Comparison of the dual-lumen King LTS with a single-lumen endotracheal tube. On axial CT, the dorsal lumen of the King LTS (a) is the gastric lumen (black arrow), and the ventral lumen is the ventilation lumen (white arrow). The endotracheal tube has one lumen (b). On lateral scout views, two lumens are evident in the King LTS (c) but not the endotracheal tube (d). Due to the coronal orientation of the septum dividing the two lumens, this difference is not appreciated on frontal radiographs or scout views of the neck

In the presented case, although the King LTS was appropriately placed into the esophagus, it was kinked distally. As a result, the esophageal cuff could not provide a seal, and gastric insufflation was apparent on chest radiography (Fig. 3). Aspiration presumably occurred at that time, as evidenced by the ground-glass opacities and right upper lobe consolidation seen on chest CT the following day (Fig. 4). Additionally, the epiglottis was displaced downwards by the oropharyngeal cuff and covered the trachea (Fig. 1). This probably prevented adequate ventilation, resulting in right upper lobe collapse. Following endotracheal intubation, the right upper lobe re-aerated and gastric distention resolved (Fig. 4).

Fig. 3
figure 3

Three-dimensional volume rendered image of the King LTS (a) with a kink distally (arrow) and subsequent chest radiograph (b) showing right upper lobe collapse and gastric insufflation. Upon close inspection, the kinked tube can be seen in the neck (arrow)

Fig. 4
figure 4

Following endotracheal intubation, a chest radiograph shows the right upper lobe is aerated and the stomach is no longer distended (a). Chest CT shows right lower lobe ground glass and a right upper lobe consolidation, presumed due to aspiration (b)
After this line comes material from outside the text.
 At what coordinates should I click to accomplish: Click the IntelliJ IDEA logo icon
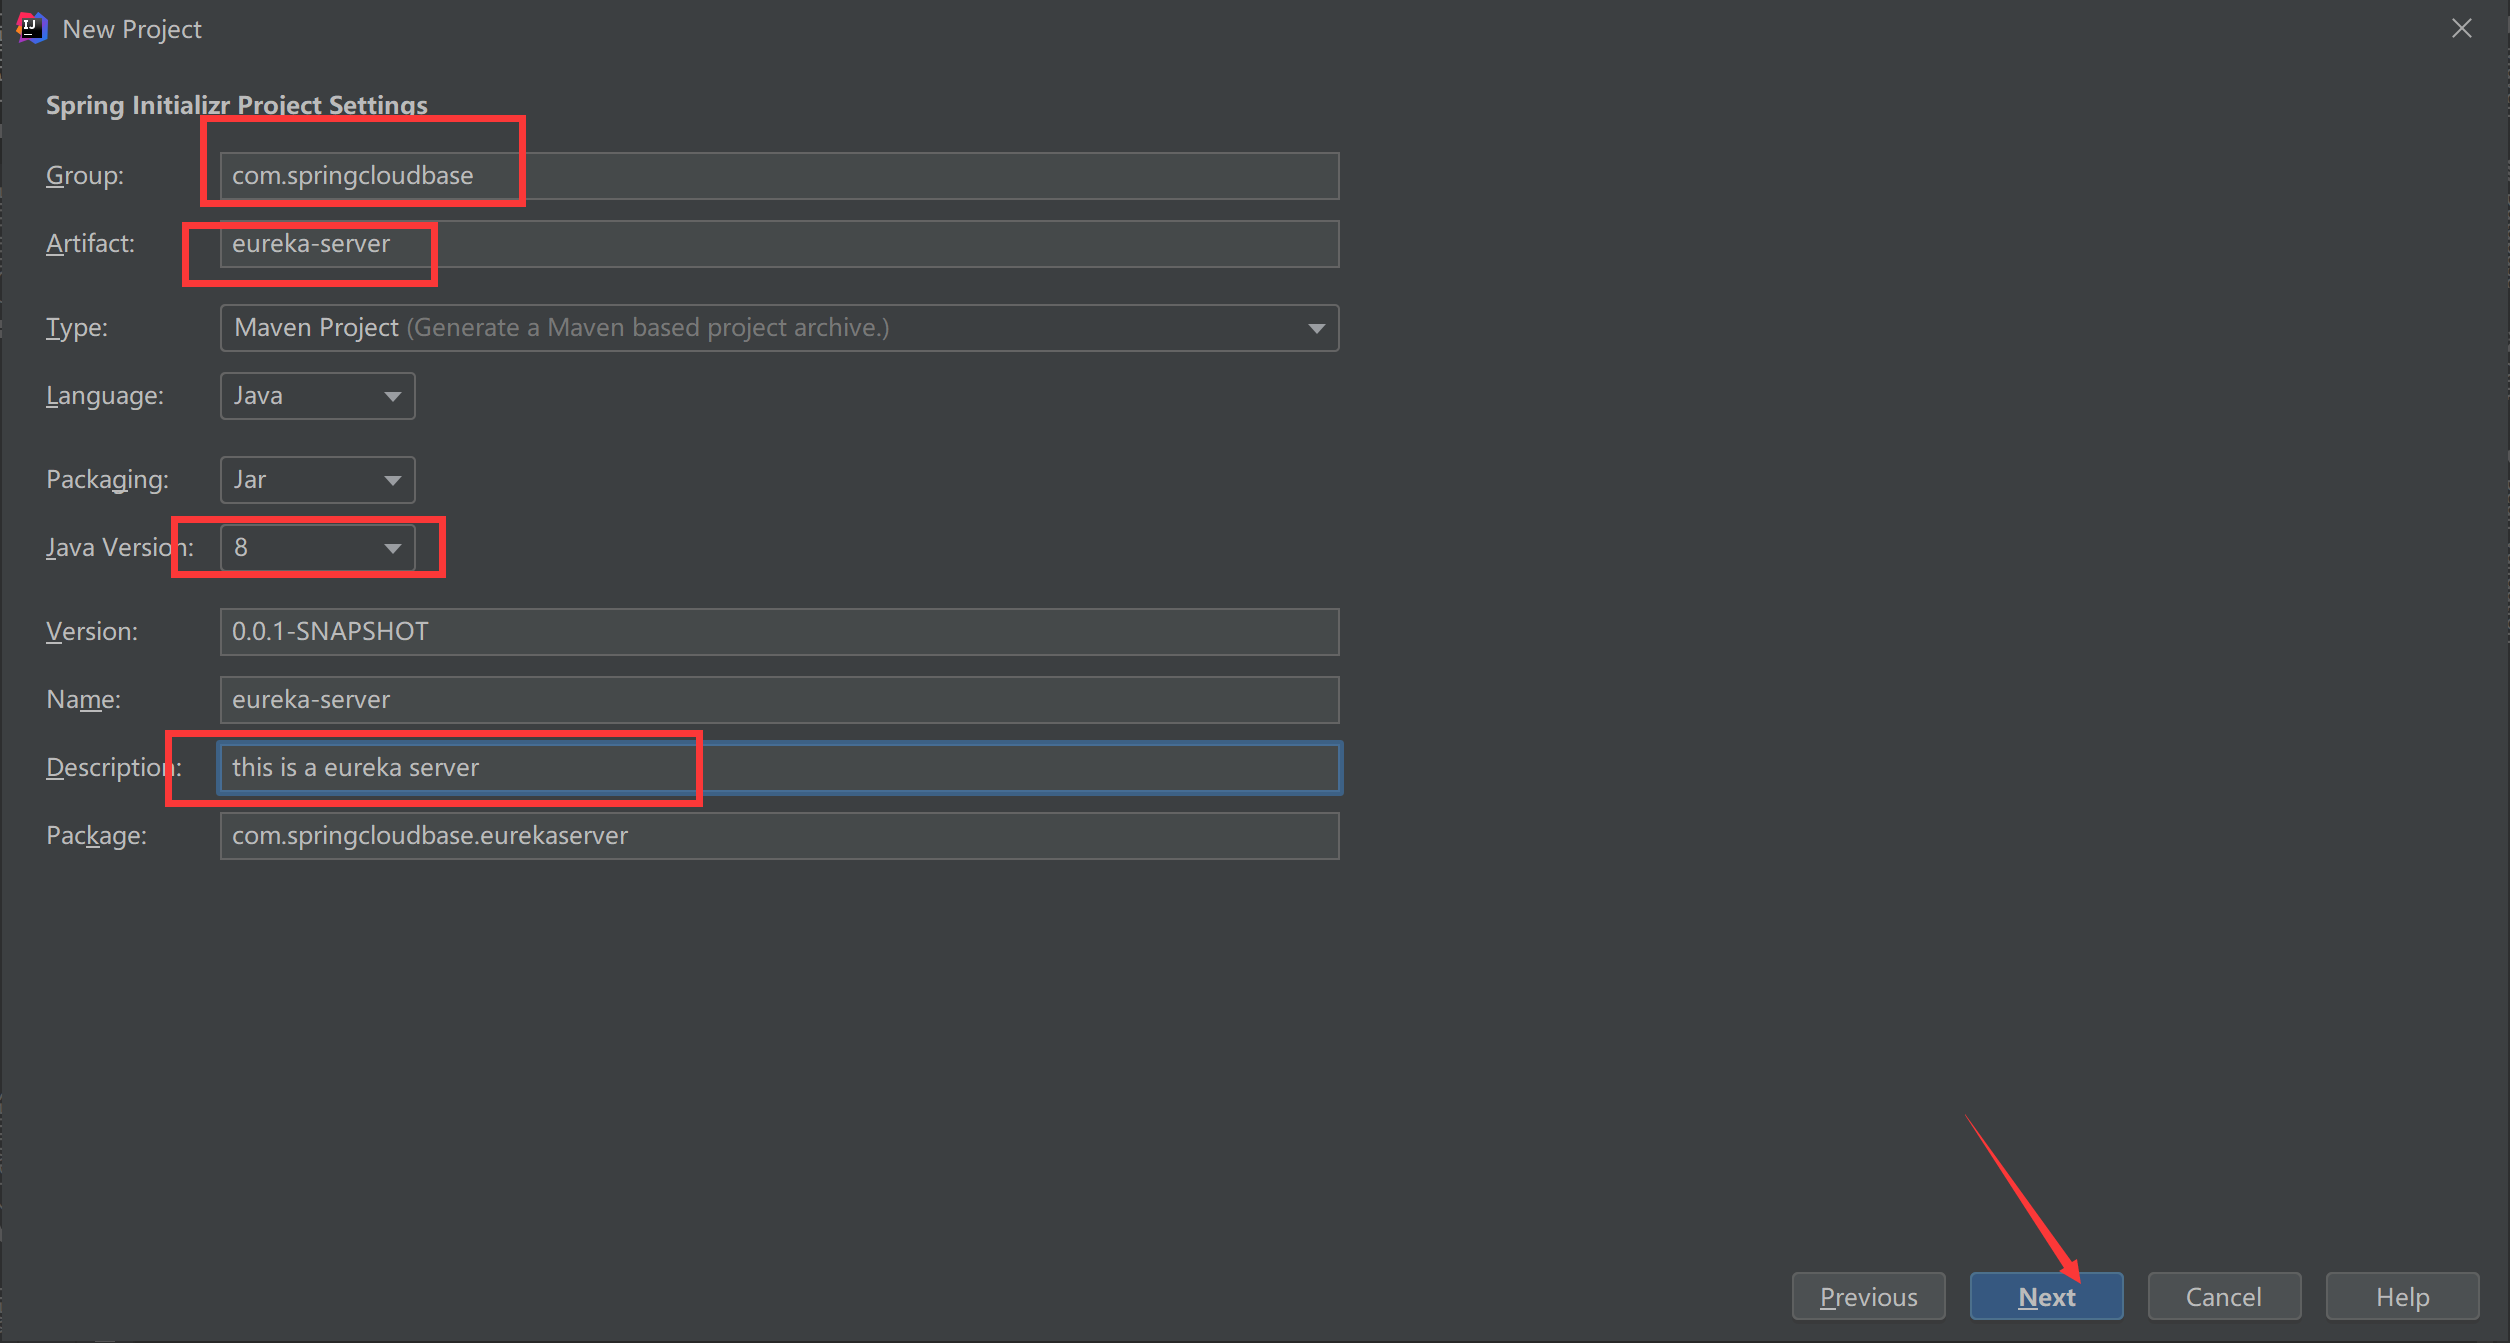click(x=32, y=28)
Since the King Airway terminates in the upper esophagus, it is not necessarily viewed on chest radiography. On our patient’s initial chest radiograph, although the distal aspect of the tube can be seen in the neck to the right of midline due to kinking (Fig. 3), this modality is not reliable for evaluation of proper placement. The chest radiograph is better suited for indirect evidence of malpositioning, such as lung collapse and gastric insufflation. Subcutaneous emphysema in the neck and chest has also been reported as the result of inadvertent tube placement into the mediastinum [7]. If any of these findings are identified in the presence of a King Airway, the treating team should be informed of suspected malpositioning.
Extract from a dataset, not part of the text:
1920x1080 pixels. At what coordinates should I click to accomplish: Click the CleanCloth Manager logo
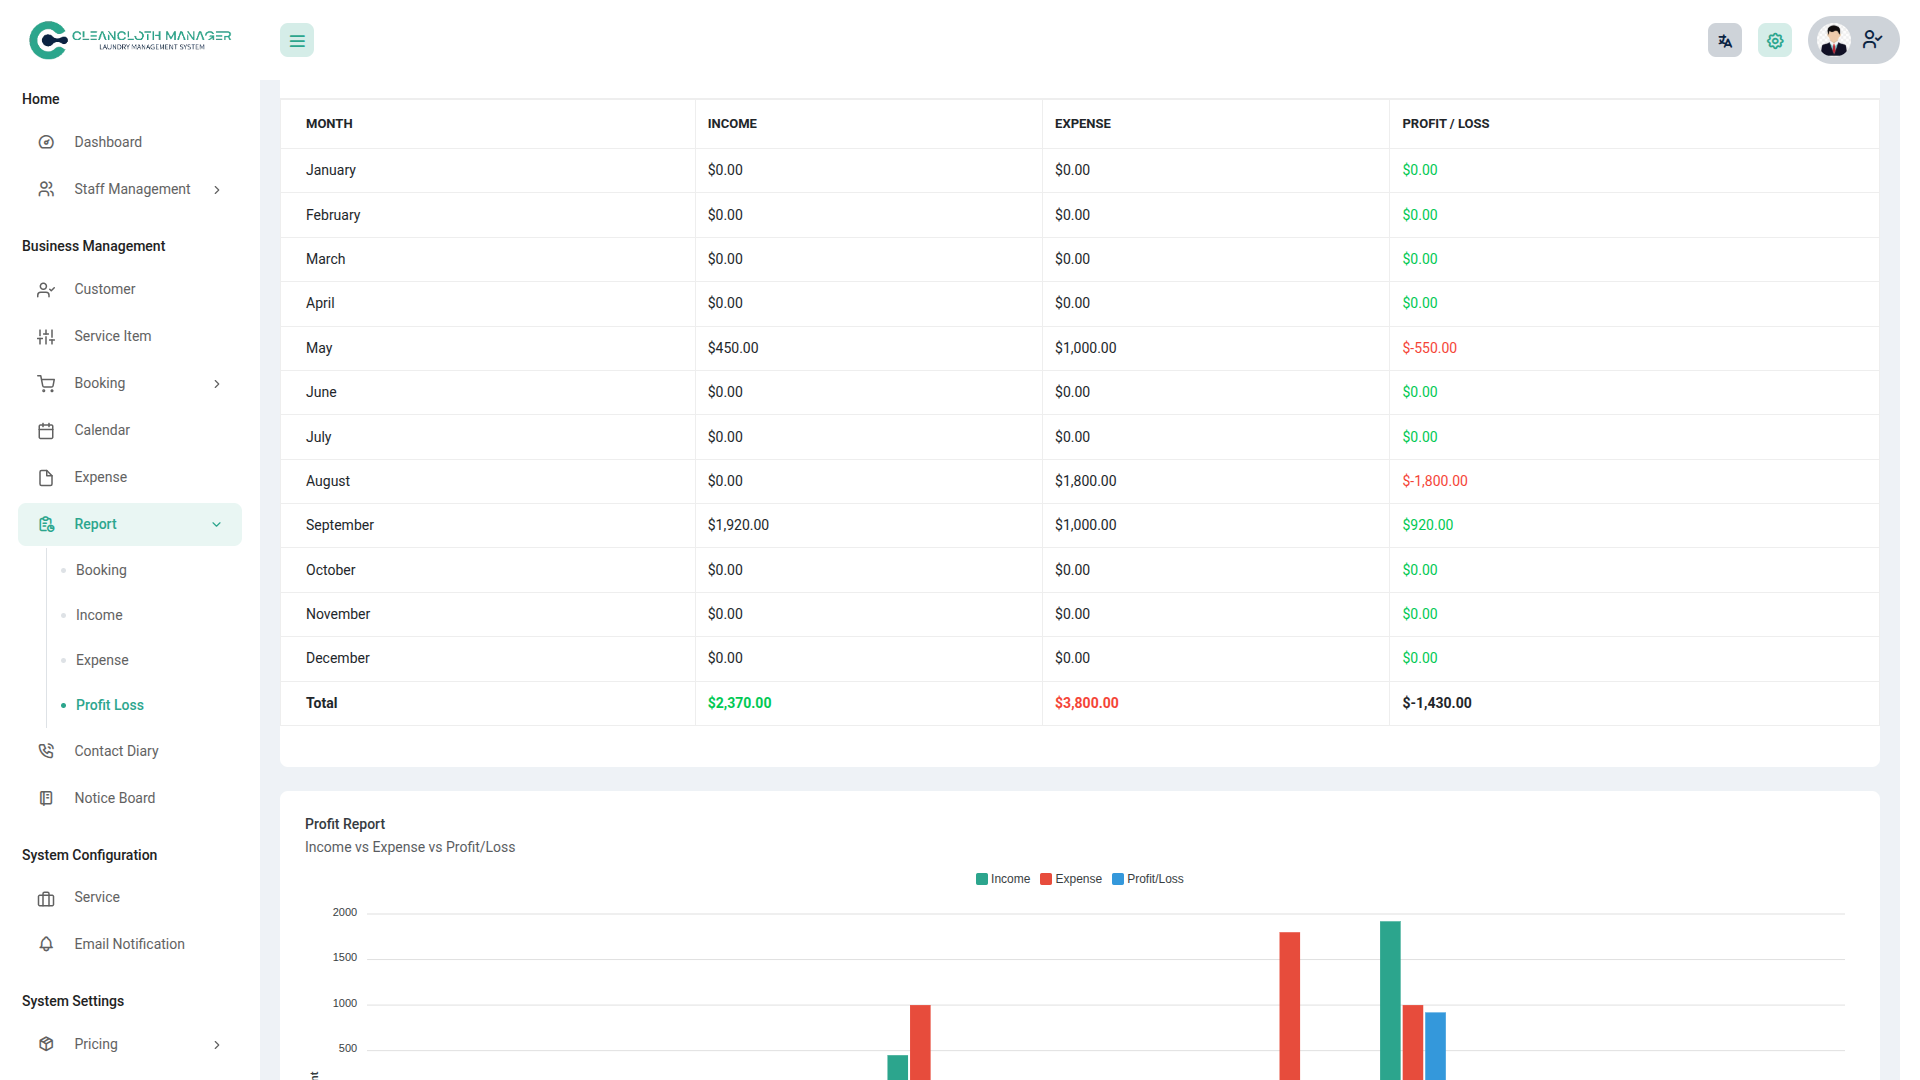point(130,40)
Other complications of the King Airway may occasionally occur with proper positioning but are unlikely to be recognized on imaging. These include tongue engorgement, glottic edema, and esophageal edema. Tongue engorgement is most common, occurring in up to 15% of patients [8]. Usually due to an oversized device or vascular compression from overinflated cuffs, these complications may hinder subsequent endotracheal intubation.

Conclusion

Many radiologists are unfamiliar with alternative airways, such as the King Airway and Combitube. This can lead to incorrect assumptions about the type of device identified on imaging, proper positioning, and potential complications. These errors can have important downstream consequences for the patient.
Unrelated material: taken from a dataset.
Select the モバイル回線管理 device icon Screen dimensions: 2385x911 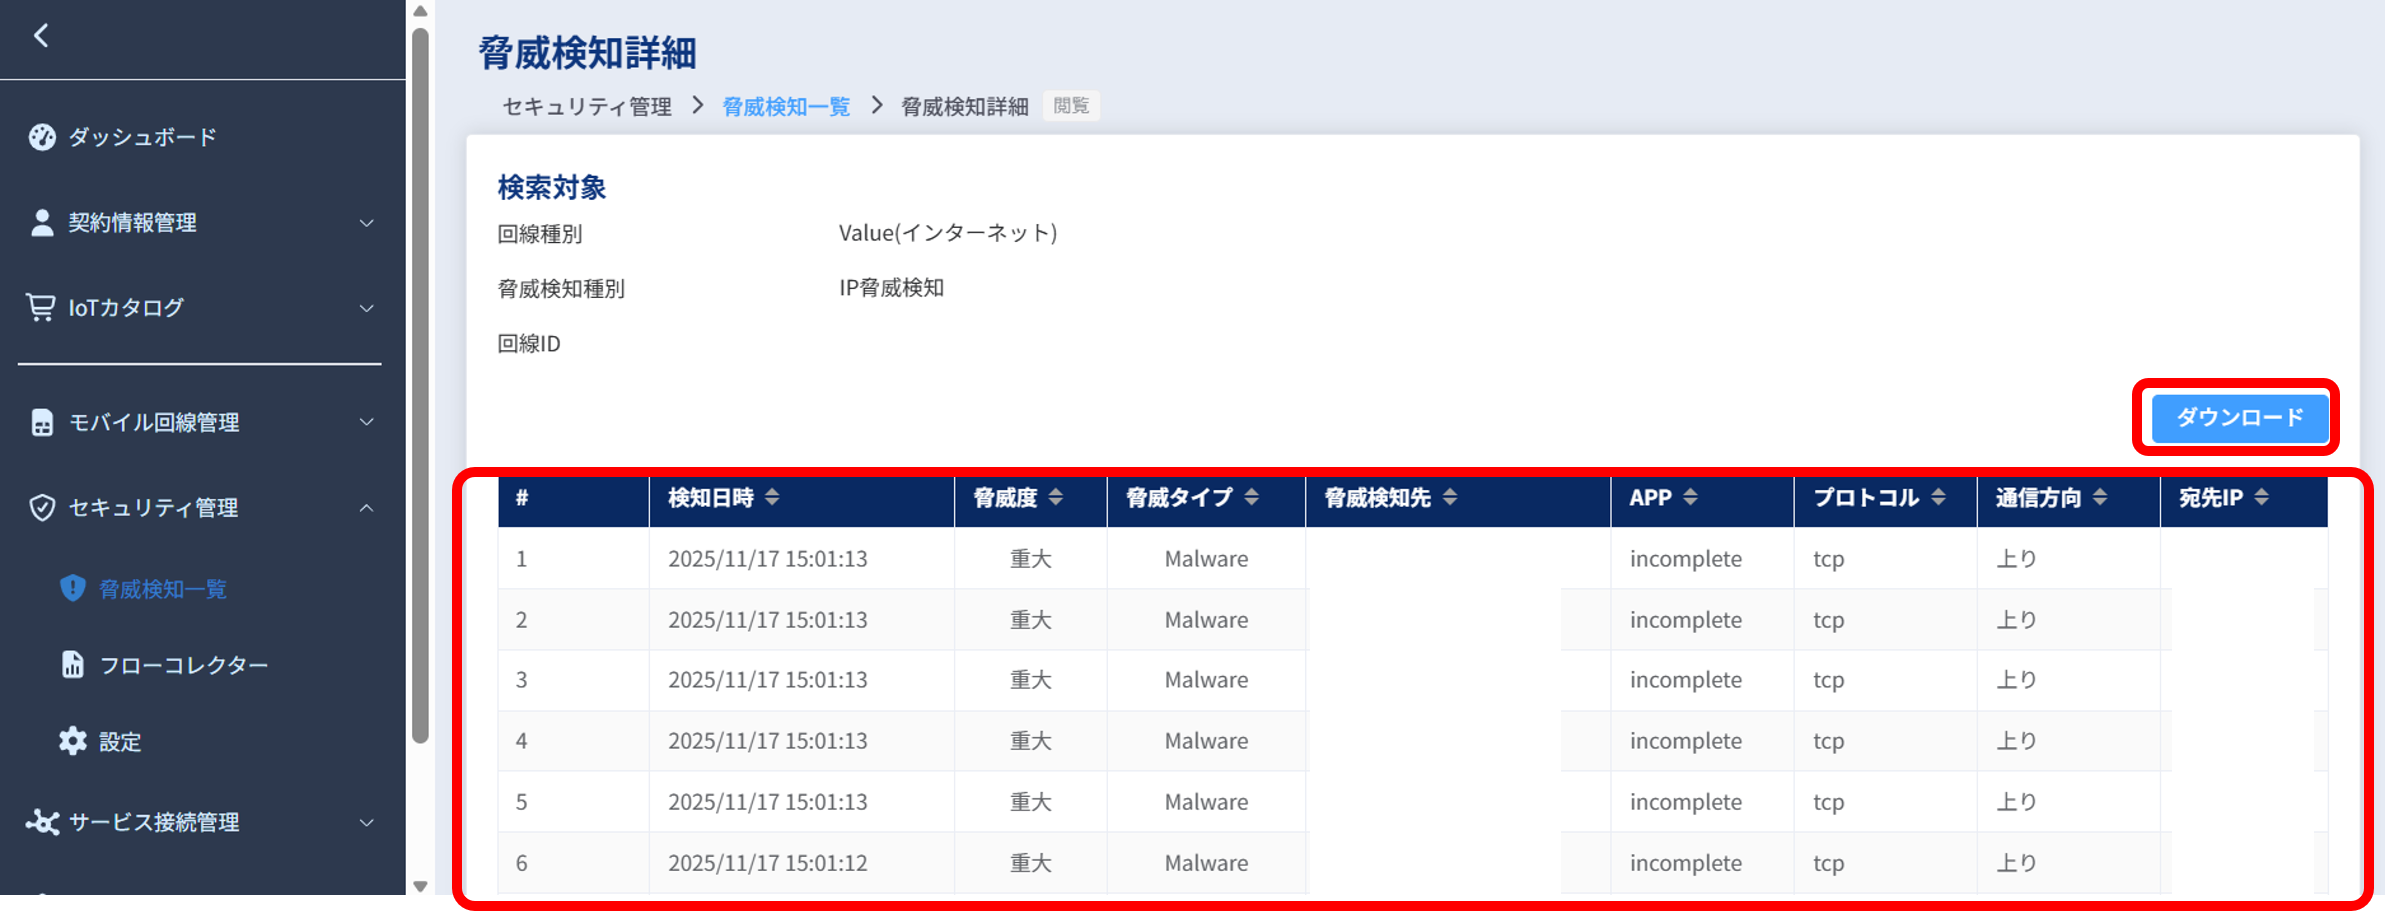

Although these devices are usually replaced for an endotracheal tube immediately upon arrival to the ED, they may temporarily be left in place when other steps in resuscitation are considered higher priority. Recognition of incorrect placement can assist the emergency team by re-prioritizing the need for definitive endotracheal intubation. Conversely, these devices are easily mistaken for a misplaced endotracheal tube, and a radiologist’s lack of familiarity can result in unnecessary and distracting phone calls to the treating team in the critical early moments of care.